Con el tiempo algunas habitaciones fueron cerradas provisionalmente. Sin embargo se mantienen como hace 130 años, las salas, el comedor, el oratorio, dos recamaras, la cocina y un estudio donde permanecen impecables los muebles de trabajo de Jesús Rovelo, dentista de profesión graduado en la Universidad de Filadelfia.
Los corredores y el patio central reciben la luz del sol cada día, resaltando los colores blanco ostión con toques de marrón, que al decir de Lolita Rovelo, son con los que siempre se ha pintado la casa.
El único dolor de cabeza viene del exterior. Las grandes casas vecinas que antes eran de familias amigas, ahora fueron convertidas en negocios, hoteles y restaurantes. Algunos pocos habitantes originarios conservaron pequeños espacios para su uso personal.
Las calles empedradas fueron cubiertas con adoquín, y desde 2008 en la avenida principal a donde dan cuatro balcones de la vivienda, se instaló el “Andador Guadalupano”, un lugar donde turistas de todas las naciones llegan como parte de su recorrido por la ciudad colonial.
El remate vino cuando el Instituto Nacional de Antropología e Historia (NAH) declaró la conservación de la zona, por sus edificaciones de alto valor histórico. “Un día tocaron a mi puerta y dos personas groseramente me preguntaron qué cambios había hecho yo a la casa. ‘Ninguno’ les contesté. Y al poco tiempo fueron ellos los que repellaron con cemento el exterior –que antes era de adobe- cambiaron los colores originales que yo conservaba, y pintaron la puerta principal con pintura de aceite, cuando entes era de cera”, narra Lolita Rovelo.
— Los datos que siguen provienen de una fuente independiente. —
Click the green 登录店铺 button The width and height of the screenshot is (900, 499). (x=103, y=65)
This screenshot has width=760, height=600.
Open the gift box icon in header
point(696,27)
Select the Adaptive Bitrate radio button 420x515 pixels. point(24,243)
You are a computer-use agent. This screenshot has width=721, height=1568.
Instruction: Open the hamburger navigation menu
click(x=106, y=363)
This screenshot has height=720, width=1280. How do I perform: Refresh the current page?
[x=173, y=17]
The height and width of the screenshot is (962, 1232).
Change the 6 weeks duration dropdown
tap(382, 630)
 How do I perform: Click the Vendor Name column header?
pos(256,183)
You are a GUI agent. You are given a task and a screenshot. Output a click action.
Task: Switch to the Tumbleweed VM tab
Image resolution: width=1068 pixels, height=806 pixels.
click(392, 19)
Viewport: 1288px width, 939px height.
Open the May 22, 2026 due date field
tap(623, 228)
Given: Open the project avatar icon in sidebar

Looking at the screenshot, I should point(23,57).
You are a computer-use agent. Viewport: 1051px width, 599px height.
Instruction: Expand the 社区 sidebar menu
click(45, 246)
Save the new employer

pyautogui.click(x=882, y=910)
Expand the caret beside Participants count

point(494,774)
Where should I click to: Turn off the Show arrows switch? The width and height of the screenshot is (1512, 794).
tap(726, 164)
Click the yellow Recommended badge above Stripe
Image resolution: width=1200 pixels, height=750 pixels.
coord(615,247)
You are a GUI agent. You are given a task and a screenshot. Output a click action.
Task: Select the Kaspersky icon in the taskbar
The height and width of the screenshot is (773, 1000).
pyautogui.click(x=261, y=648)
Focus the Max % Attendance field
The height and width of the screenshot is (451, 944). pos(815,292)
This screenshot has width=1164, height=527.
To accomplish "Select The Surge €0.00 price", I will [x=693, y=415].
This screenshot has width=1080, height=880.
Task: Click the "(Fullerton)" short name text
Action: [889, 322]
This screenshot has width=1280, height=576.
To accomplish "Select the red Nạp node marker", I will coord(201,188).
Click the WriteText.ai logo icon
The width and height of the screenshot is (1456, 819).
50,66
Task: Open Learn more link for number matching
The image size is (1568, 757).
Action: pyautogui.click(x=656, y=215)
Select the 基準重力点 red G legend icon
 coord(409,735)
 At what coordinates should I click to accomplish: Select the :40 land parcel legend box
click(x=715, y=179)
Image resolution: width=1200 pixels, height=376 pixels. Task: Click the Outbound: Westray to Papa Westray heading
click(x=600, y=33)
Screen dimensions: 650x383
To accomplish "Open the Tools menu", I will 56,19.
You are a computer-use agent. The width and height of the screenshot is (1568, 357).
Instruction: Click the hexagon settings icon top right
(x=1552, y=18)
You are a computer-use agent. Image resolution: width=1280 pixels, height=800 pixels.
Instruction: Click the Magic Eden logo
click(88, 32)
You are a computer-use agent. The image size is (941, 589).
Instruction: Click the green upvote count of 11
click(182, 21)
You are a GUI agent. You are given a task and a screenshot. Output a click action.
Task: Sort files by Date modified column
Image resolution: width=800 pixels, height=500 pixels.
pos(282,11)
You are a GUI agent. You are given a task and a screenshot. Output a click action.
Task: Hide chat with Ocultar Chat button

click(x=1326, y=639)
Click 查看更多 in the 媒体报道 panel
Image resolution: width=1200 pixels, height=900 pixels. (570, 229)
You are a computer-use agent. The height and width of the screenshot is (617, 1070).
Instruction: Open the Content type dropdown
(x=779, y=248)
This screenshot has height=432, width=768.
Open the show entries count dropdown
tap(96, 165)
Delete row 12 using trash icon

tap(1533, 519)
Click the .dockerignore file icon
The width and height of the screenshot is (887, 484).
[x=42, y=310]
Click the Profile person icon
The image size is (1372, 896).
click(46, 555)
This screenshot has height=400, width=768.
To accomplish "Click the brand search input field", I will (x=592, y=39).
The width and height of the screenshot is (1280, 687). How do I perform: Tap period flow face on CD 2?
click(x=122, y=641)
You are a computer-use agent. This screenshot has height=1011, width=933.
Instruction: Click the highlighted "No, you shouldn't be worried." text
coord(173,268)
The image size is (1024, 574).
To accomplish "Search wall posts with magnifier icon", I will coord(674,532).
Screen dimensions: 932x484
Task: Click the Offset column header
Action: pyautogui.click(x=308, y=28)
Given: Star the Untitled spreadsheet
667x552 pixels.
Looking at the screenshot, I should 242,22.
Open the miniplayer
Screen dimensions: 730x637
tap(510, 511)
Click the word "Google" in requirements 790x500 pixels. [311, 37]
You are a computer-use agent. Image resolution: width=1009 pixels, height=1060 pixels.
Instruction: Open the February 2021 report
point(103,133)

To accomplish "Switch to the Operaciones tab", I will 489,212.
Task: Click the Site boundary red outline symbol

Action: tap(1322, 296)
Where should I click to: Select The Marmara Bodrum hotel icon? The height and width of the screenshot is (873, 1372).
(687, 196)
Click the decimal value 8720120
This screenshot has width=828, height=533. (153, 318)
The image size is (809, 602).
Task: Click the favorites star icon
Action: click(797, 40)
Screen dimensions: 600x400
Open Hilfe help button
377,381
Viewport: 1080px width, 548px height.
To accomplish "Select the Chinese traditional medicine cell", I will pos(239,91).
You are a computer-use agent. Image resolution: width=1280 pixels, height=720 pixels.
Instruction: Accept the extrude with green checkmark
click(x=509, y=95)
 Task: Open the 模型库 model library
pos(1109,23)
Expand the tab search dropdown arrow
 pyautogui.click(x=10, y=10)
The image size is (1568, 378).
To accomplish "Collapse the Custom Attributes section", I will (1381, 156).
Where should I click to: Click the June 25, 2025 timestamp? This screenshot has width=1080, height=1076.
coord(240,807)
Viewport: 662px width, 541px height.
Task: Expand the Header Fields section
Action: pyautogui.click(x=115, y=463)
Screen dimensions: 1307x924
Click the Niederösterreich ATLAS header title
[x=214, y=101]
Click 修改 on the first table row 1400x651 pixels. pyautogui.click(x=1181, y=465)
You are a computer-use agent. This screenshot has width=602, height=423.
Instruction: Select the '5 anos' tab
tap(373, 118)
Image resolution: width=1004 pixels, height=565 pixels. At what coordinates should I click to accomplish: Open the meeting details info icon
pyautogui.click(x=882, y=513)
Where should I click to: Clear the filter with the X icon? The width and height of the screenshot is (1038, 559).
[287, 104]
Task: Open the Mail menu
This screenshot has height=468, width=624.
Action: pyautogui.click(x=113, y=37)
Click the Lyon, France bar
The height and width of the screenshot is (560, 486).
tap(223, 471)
Ella prefiere reservarlo, pero la vivienda se conserva en tan buen estado y guarda su estilo de finales del siglo XIX, que Carlos Slim Domit ha intentado comprar la casona para el Grupo Samborns.
“Mientras Dios me dé vida este lugar será de la familia Rovelo. Ahora mismo estamos en trámites testamentarios y notariales para que la casa le quede al hijo de mi hermano Rafael, mi sobrino que vive conmigo; porque él es el que conserva el apellido Rovelo”, dijo fiel a la tradición de la cultura patriarcal.
Mientras afuera la vida sigue su curso, desde los corredores del interior de la casa ubicada en Real de Guadalupe #36, se sigue mirando el cielo soleado de San Cristóbal, como hace 130 años.
BUEN REPORTAJE…SANCRISTOBAL DE LOS LLANOS, DE LOS INDIOS, SAN CRISTOBAL CIUDAD REAL, UNA MIRADA AL PASADO.